Quick Links

Re: index prefetching

From:	Peter Geoghegan <pg(at)bowt(dot)ie>
To:	Andres Freund <andres(at)anarazel(dot)de>
Cc:	Tomas Vondra <tomas(at)vondra(dot)me>, Alexandre Felipe <o(dot)alexandre(dot)felipe(at)gmail(dot)com>, Thomas Munro <thomas(dot)munro(at)gmail(dot)com>, Nazir Bilal Yavuz <byavuz81(at)gmail(dot)com>, Robert Haas <robertmhaas(at)gmail(dot)com>, Melanie Plageman <melanieplageman(at)gmail(dot)com>, PostgreSQL Hackers <pgsql-hackers(at)lists(dot)postgresql(dot)org>, Georgios <gkokolatos(at)protonmail(dot)com>, Konstantin Knizhnik <knizhnik(at)garret(dot)ru>, Dilip Kumar <dilipbalaut(at)gmail(dot)com>
Subject:	Re: index prefetching
Date:	2026-04-03 05:17:14
Message-ID:	CAH2-WzkiCK=wELiXPgriN4r7cJzGb3Xg48E9YHrFEyEPTkynOw@mail.gmail.com
Views:	Whole Thread \| Raw Message \| Download mbox \| Resend email
Thread:
Lists:	pgsql-hackers

On Wed, Apr 1, 2026 at 6:50 PM Peter Geoghegan <pg(at)bowt(dot)ie> wrote:
> Attached is v20, which does things this way. Now it's completely clear
> that the scan's batch ring buffer is fully controlled by the table AM.

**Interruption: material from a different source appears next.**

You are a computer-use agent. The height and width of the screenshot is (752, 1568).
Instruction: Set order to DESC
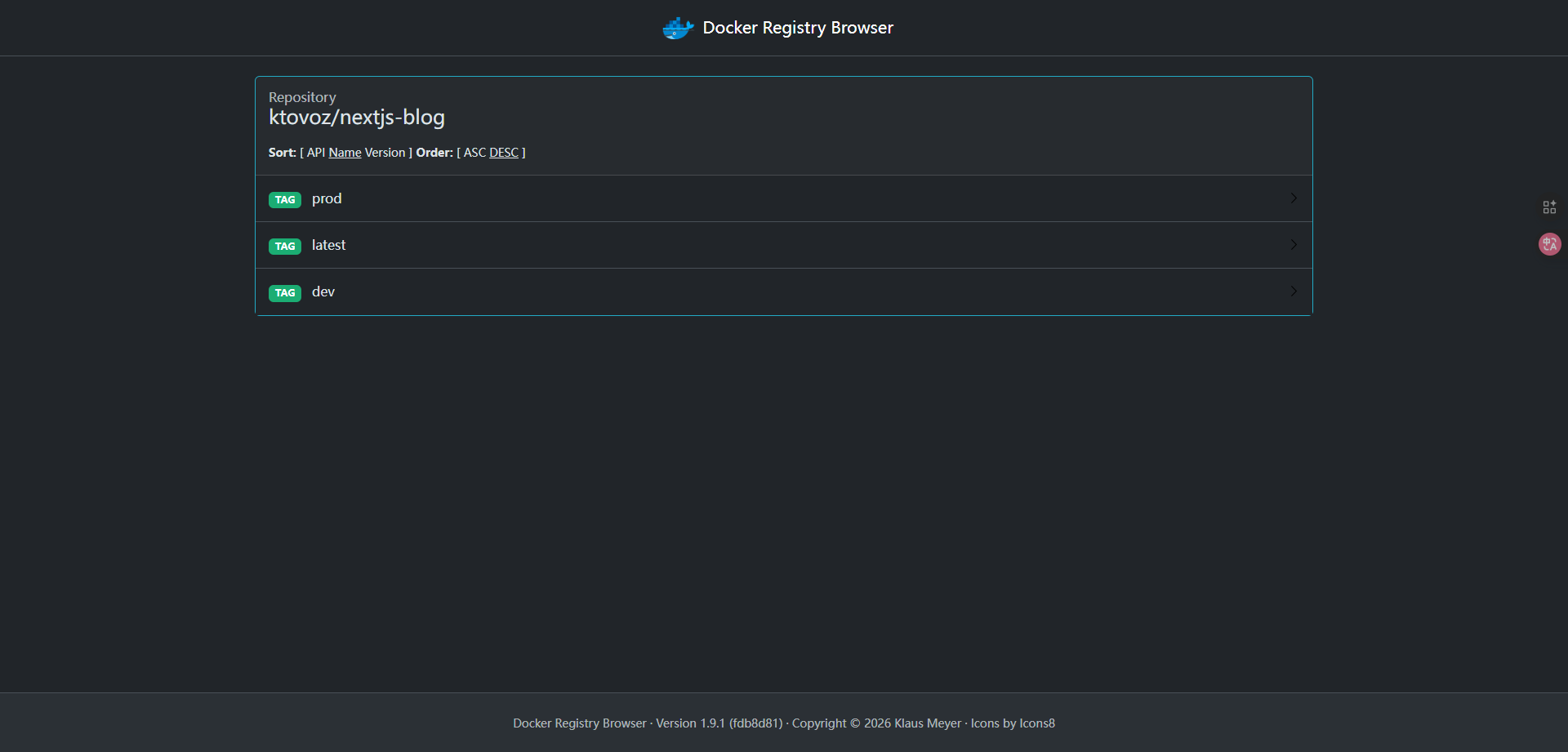[x=504, y=153]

Attached is v21, which advances things in the direction established in
v20. It also fixes bitrot -- we no longer carry certain read stream
related patches from Andres that were committed since I posted v20 a
couple of days ago.

> There are now only 2 remaining indexbatch.c functions that get called
> from indexam.c. Since these are both trivial, highly generic
> functions, restructuring things so that heapam would call these two
> seemed unnecessary.

I changed my mind about this: I now think it's better if indexam.c
never directly calls indexbatch.c. Just for flexibility and
extensibility. That's how it's done in v21.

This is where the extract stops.